To sincerely paraphrase Stevie Nicks: O, Deutschland. You are the poet in my heart. Never change, never stop.

Gallery: Sachsenhausen Concentration Camp

I opted to do this alone. I don’t really have anything I could possibly say to make the gravity and horror of a concentration camp make sense to anyone who hasn’t been to one. It doesn’t even make sense once you’ve been to one. This place is an unholy despair factory designed by sadistic brilliance. And right now I am sitting at a mass grave, in pleasant neighborhood listening to the autobahn and the blackbirds whir and chirp in the background. They built the modern police training barracks next to the camp. As a warning. This is what happens when authority goes unchecked and brutality takes the place of protection. This is a terrible place filled with the memories of terrible acts that illustrate how far that can go in the blink of an eye.

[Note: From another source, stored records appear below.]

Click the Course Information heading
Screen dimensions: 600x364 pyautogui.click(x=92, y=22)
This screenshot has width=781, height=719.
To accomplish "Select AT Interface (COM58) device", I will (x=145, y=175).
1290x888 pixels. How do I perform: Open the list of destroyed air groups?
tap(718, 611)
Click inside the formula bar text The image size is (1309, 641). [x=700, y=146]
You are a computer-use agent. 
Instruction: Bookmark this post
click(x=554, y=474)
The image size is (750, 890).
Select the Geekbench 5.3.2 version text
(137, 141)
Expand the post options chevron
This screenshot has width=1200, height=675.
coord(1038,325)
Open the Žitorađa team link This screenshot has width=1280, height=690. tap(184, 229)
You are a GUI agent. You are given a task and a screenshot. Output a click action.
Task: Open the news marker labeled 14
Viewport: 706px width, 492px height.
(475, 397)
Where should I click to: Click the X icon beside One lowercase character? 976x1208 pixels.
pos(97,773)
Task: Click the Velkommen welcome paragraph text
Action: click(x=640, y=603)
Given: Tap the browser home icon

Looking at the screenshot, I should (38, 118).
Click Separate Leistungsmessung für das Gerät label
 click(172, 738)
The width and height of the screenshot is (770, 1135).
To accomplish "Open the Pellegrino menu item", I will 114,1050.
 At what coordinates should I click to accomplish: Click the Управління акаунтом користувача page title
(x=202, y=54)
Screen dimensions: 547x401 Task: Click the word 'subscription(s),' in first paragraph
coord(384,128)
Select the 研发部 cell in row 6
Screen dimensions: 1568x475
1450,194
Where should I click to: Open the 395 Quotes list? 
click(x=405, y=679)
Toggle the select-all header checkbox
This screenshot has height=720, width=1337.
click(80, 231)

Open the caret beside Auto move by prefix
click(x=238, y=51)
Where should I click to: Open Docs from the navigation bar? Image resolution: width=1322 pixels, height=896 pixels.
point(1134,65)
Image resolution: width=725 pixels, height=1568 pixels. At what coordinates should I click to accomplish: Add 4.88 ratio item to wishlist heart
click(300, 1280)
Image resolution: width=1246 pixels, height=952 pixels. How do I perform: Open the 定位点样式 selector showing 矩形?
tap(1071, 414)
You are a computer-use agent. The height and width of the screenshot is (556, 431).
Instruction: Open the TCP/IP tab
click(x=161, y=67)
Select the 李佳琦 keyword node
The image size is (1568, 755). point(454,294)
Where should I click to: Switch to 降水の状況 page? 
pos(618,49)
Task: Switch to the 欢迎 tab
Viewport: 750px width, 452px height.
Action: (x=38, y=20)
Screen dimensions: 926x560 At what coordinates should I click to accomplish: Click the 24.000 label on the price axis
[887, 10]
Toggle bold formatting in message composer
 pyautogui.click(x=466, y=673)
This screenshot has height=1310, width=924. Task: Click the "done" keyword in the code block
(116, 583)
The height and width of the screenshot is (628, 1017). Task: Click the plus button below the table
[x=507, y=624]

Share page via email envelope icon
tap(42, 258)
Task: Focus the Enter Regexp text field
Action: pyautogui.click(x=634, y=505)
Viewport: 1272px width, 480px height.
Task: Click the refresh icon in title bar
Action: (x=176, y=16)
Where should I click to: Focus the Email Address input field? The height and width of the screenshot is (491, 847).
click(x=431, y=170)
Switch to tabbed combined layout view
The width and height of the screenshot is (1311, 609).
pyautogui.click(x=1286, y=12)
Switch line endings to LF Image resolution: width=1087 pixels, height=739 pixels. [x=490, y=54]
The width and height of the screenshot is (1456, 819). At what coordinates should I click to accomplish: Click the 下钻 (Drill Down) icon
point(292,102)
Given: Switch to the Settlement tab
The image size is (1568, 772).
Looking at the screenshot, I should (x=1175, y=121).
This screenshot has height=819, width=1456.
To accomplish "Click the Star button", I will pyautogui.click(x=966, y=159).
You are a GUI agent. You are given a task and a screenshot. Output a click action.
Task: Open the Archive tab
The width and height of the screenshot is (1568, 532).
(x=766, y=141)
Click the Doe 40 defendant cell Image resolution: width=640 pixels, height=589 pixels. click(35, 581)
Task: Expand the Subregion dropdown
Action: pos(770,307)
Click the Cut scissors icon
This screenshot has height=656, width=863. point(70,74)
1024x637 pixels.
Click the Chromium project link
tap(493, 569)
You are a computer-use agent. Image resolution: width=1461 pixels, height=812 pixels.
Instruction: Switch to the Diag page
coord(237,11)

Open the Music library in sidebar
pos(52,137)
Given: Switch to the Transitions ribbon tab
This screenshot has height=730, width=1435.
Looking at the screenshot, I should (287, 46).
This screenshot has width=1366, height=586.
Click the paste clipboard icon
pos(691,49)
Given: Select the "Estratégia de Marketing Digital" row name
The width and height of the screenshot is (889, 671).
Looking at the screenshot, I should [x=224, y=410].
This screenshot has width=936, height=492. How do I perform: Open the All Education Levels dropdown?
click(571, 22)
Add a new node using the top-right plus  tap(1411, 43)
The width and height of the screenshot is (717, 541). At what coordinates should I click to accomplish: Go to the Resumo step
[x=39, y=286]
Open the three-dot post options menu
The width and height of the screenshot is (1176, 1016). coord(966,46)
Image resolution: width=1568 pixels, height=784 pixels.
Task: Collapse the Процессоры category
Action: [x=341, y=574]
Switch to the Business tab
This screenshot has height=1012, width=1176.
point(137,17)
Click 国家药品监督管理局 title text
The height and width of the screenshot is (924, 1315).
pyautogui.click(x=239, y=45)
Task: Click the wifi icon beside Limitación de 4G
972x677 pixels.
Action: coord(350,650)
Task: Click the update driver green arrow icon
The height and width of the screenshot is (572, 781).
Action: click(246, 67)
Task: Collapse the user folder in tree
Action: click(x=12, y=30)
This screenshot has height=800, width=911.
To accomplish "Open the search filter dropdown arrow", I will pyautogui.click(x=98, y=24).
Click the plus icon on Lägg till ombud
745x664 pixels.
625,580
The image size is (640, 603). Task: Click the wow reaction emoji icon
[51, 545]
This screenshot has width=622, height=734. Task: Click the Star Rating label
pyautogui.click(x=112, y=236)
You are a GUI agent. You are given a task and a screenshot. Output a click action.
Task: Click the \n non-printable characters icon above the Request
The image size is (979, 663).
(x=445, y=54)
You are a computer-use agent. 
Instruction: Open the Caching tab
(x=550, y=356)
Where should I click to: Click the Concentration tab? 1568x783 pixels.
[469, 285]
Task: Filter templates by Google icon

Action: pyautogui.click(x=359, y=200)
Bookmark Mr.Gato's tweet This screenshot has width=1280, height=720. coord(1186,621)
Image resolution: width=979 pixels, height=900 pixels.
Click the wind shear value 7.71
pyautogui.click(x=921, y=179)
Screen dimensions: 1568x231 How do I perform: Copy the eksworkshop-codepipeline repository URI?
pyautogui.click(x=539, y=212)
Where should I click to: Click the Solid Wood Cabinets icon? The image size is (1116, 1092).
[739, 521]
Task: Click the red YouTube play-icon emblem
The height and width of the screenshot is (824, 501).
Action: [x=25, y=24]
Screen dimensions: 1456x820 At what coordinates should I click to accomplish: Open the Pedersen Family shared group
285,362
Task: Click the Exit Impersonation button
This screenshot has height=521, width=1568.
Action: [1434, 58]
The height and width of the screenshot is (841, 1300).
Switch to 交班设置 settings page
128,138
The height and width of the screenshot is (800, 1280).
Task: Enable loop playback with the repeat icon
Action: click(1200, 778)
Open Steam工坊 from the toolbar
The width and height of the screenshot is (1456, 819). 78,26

This trip to the concentration camp has left me feeling pretty fragile inside. It was so much worse than I imagined it would be. It isn’t the same as reading about it. It’s so much more visceral standing where tens of thousands experienced cruelty and pain none of us will ever know. I genuinely loathe the idea of people suffering such unimaginable atrocities, to the point where I can’t shake it. I always assumed this was normal, but after watching people runaround the camp with their selfie sticks and then talk about where to go for lunch on the bus afterward, I don’t know anymore. I felt sick and horrible the whole time, like there was a stench in the air but you couldn’t smell it. I had to force myself to take pictures because I knew I would regret not documenting it. I sat for a really long time at the mass grave and didn’t even realize there were tears in my eyes. Is it stupid to get that emotionally worked up about anonymous people who died 70 years ago? I don’t think so. Someone has to mourn them, and anyone who remembers them is most likely dead by now.